"Nie wiem w sumie, kiedy to się zmieniło, pewnie to był proces, który przegapiłam, ale pewnego dnia ocknęłam się w dziwnej rzeczywistości. Dzieci nagle zamiast łaskotania na pobudkę zostały przez ojca przestawione na tryb wstawaj, bo tak mówię. Dawniej jeśli nie chciały czegoś na śniadanie, robiliśmy coś innego i tyle. Dziś albo jedzą, co jest, albo wcale. Oczywiście zjadają, ale zdecydowanie nie możemy mówić o przyjemności przy wspólnych śniadaniach" - pisze Małgorzata.

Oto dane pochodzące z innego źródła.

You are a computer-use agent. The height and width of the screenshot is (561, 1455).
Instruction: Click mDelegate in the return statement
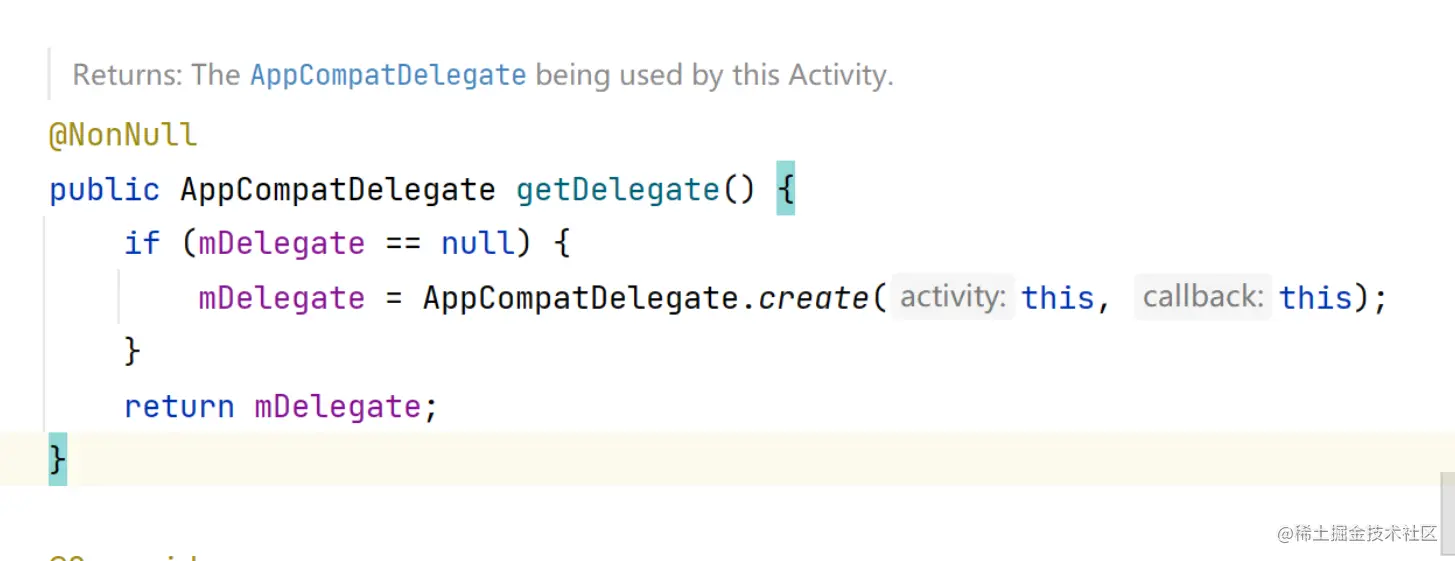click(337, 406)
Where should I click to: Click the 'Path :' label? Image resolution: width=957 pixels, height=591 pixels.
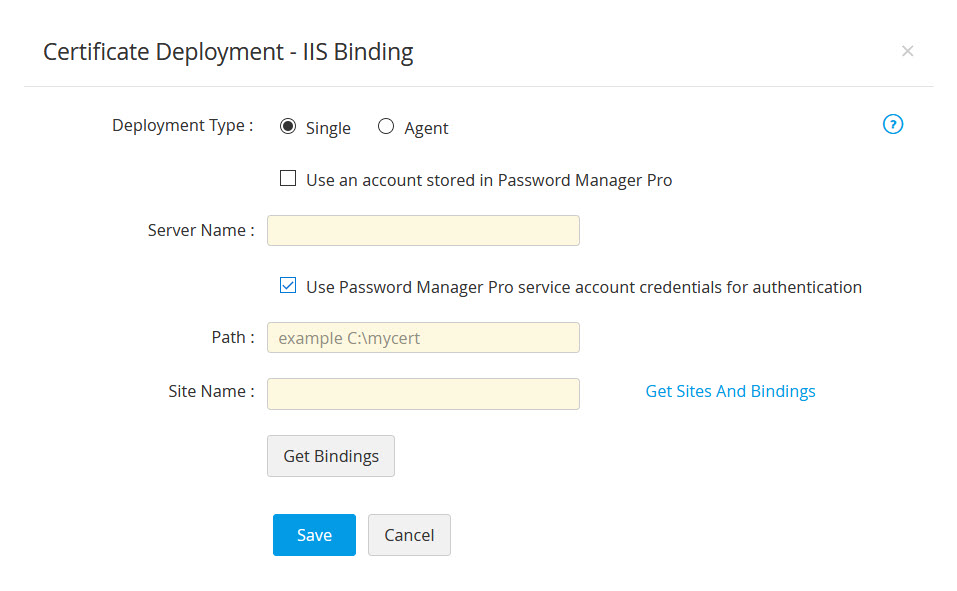[232, 338]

Kobieta zaznacza, że mąż wiele kwestii wziął na siebie, bo jego zdaniem ona jest za miękka dla dzieci. "Nakładałam któregoś dnia obiad, stałam przy szafkach i najstarsza córka poprosiła mnie o podanie soli, odwróciłam się, sięgnęłam po solniczkę i podałam ją córce, zrobiłam może dwa kroki. Od męża usłyszałam, że skoro tak usługuję księżniczce, to nic dziwnego, że nic nie robi".
Małgosia wspomina, że żeby 14-latka mogła samodzielnie wziąć sól, musiałaby przerwać posiłek młodszemu rodzeństwu, bo musieliby ją przepuścić. Dla męża kobiety jest to jednak bez znaczenia. "Jego zdaniem wszystko, niezależnie od okoliczności, dzieci powinny robić same. Nie ma w nim za grosz zrozumienia. Dzieci są zakręcone, ja uważam, że to taki wiek, on, że je rozpieszczam".
Kobieta przyznaje, że mąż z bardzo fajnego taty, z którym dzieci uwielbiały spędzać czas, nagle zmienił się w stosunku do nich nie do poznania. Często podnosi głos, do dziecięcych pokoi od razu wchodzi bojowo nastawiony, a kiedy dzieci się buntują - obraża się. "Ostatnio nasz 7-letni syn nie mógł znaleźć w plecaku nożyczek. Mąż wysypał mu zawartość tornistra na środku pokoju i znalazł nożyczki, na koniec obraził się na niego, bo syn mu nie podziękował".
"Mały miał oczy, jak pięciozłotówki, był w szoku, bo ta furia, która malowała się na twarzy taty, go wystraszyła. Mąż nie odzywał się do niego 4 dni! Nie reagował, kiedy syn coś mówił, odsuwał się, kiedy próbował go przytulić. Strasznie się na to wszystko patrzyło" - wspomina autorka listu.
Małgorzata jest zwolenniczką rodzicielstwa bliskości, zawsze bardzo starała się reagować na potrzeby dzieci. Dziś ma z nimi bardzo dobry kontakt i martwi ją, że mąż psuje swoje relacje z dziećmi. Najgorsze jednak, że zupełnie nie widzi tego, a dzieci, szczególnie najmłodszy syn kiepsko znoszą zmianę podejścia taty.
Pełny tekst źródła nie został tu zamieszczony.